* Passage:
---

Internally, two models are used: Object, and Property. Typically, you
will create a new root object (without any prototype) as a starting

    >>> from universal.models import Object
    >>> root_object = Object.objects.create()

You can then create children via Object.make_instance(), which is a
shortcut for Object.instances.create().

    >>> child = root_object.make_instance()
    >>> child2 = root_object.instances.create()

You shouldn't use this for tree structures, though; the relationship
isn't truly parent/child. Instead, instances should be specializations
of more general objects.

    >>> user = root_object.make_instance()
    >>> adam = user.make_instance()

The first time you use a property, you must call Object.set_property()
to tell the model that that attribute should be treated as a
persistent, inheritable attribute. From that point onwards, however,
you may use regular assignment syntax.

This means that you will usually define a 'schema' of undefined
attributes on general objects, then assign to them in the instances.

    >>> user.set_property("full_name")
    >>> user.set_property("username")
    >>> adam.full_name = "Adam Gomaa"
    >>> adam.username = "AdamKG"

Note that these things are being persisted immediately - there is very
little reason to call Object.save(), as the actual changes are in
Property objects that are being created as soon as you call
Object.set_property() or set a property-based attribute.

---

* Data to process:
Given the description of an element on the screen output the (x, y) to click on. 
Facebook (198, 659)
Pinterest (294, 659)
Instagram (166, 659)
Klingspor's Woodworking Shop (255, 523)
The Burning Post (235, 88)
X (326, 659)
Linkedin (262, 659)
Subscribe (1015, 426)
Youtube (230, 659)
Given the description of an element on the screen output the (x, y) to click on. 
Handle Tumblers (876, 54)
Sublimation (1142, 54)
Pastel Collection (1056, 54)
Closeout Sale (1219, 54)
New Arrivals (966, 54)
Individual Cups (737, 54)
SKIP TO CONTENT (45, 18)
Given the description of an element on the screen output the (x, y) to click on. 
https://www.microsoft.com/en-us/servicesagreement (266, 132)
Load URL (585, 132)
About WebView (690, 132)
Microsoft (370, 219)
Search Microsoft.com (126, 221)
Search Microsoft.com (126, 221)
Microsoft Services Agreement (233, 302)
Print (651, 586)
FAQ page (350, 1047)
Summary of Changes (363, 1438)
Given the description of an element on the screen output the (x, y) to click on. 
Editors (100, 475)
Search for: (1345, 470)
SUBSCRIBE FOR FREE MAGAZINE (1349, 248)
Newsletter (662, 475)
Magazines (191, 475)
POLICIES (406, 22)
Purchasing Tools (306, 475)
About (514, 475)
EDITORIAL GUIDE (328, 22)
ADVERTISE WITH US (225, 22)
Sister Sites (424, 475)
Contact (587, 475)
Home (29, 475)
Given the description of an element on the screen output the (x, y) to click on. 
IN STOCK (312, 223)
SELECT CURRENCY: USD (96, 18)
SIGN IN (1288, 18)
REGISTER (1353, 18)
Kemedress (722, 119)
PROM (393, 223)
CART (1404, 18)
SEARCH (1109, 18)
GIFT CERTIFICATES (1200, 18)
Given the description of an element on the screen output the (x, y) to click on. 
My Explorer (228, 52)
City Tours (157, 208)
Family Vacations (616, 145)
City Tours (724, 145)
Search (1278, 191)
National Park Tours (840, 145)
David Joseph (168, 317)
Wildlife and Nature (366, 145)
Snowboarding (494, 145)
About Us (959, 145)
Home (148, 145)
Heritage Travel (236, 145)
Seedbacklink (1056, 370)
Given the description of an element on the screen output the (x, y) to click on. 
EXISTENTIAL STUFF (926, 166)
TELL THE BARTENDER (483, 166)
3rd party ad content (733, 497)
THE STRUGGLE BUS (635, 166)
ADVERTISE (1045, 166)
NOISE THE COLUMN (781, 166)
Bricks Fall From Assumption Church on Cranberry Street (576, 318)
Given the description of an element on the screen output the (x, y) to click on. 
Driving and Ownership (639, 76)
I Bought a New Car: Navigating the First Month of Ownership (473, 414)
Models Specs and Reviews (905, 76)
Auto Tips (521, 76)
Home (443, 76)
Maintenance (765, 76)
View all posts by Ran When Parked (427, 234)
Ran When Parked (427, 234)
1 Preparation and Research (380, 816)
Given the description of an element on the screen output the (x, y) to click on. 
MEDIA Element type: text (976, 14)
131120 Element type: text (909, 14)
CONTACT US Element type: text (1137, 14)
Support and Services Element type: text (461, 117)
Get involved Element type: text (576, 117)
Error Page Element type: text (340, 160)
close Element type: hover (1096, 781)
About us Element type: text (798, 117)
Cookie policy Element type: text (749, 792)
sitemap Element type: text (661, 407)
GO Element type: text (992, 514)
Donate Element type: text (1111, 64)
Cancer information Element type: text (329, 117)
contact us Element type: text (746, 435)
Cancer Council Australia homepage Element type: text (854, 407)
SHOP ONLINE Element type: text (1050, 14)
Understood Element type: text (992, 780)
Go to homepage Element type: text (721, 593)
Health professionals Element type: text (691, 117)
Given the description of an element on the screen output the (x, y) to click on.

---

* Task set:
1. Put the listing's lines, from its first line through the line containing "New Arrivals (966, 54)", into a JSON list of strings with one string per line and no blank lines.
2. Write what comes next in the passage about the Object and Property models, picking up after its final sentence.

* Exercise results:
1.
[
  "Given the description of an element on the screen output the (x, y) to click on. ",
  "Facebook (198, 659)",
  "Pinterest (294, 659)",
  "Instagram (166, 659)",
  "Klingspor's Woodworking Shop (255, 523)",
  "The Burning Post (235, 88)",
  "X (326, 659)",
  "Linkedin (262, 659)",
  "Subscribe (1015, 426)",
  "Youtube (230, 659)",
  "Given the description of an element on the screen output the (x, y) to click on. ",
  "Handle Tumblers (876, 54)",
  "Sublimation (1142, 54)",
  "Pastel Collection (1056, 54)",
  "Closeout Sale (1219, 54)",
  "New Arrivals (966, 54)"
]

2.
If you attempt to access a property that is not defined in an
instance, the prototype chain is climbed until the property is found,
or an AttributeError is raised. You can use ``Object.get_property()``,
which will return None if nothing is found, if you want to avoid
having to catch AttributeError.

    >>> user.avatar = "http://static.example.com/images/unknown_avatar.jpg"
    >>> adam.avatar
    >>> adam.get_property("avatar")
    >>> print adam.get_property("invalid")

There are a few restrictions on property names:

* They must not start with underscores
* They must not be one of 'prototype', 'prototype_id', or 'as_sql' due to implementation limitations
* They should not be objects other than strings

They are limited in length only by the database.

Deleting Properties in Instances

Properties can be deleted from instances via
``Object.delete_property()``. This actually creates a ``Property``
object with a ``Property.DELETED`` status. The property will, of
course, be untouched on the prototype.

    >>> adam.delete_property("avatar")
    >>> print adam.get_property("avatar")
    >>> user.avatar

Property Implementation

``Property`` is a relatively simple model. It consists of four fields:

* A ``ForeignKey`` to the ``Object`` instance it is associated with
* ``Property.key``, the property name
* ``Property.value``, the property value
* ``Property.type``, an indication of which type the value is, used for deserialization

Property Types

Properties can have one of six types. ``Property.set_value()`` and
``Property.get_value()`` use the type to determine how to serialize
and retrieve objects.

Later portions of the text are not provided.